→ Your goal
Report each line of the entries that includes "will" by copying it.

Records for processing below:

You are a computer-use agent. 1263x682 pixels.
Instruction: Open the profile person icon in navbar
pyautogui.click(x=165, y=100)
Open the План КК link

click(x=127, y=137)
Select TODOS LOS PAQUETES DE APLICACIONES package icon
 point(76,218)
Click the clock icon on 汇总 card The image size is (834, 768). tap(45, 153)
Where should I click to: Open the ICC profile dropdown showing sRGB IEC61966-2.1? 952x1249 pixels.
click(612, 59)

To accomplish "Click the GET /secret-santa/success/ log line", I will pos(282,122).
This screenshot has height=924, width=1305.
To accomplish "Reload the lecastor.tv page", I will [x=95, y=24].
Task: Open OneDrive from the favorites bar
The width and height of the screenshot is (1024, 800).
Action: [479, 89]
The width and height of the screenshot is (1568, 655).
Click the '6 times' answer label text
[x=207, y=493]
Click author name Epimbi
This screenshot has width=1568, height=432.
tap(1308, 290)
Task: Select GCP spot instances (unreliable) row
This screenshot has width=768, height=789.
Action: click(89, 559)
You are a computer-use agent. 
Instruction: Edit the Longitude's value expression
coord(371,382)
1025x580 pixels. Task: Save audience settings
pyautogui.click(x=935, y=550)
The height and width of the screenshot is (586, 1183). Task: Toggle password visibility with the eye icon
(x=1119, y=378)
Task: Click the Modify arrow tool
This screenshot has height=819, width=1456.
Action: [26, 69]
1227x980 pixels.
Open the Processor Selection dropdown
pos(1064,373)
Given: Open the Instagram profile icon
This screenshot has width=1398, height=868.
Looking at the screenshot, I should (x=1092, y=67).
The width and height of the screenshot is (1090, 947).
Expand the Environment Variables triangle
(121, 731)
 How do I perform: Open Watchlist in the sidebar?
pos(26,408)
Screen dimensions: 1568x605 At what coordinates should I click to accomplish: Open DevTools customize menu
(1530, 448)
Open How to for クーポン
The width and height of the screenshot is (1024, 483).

End of Records for processing.

→ Exercise output
To accomplish "Click the GET /secret-santa/success/ log line", I will pos(282,122).
To accomplish "Reload the lecastor.tv page", I will [x=95, y=24].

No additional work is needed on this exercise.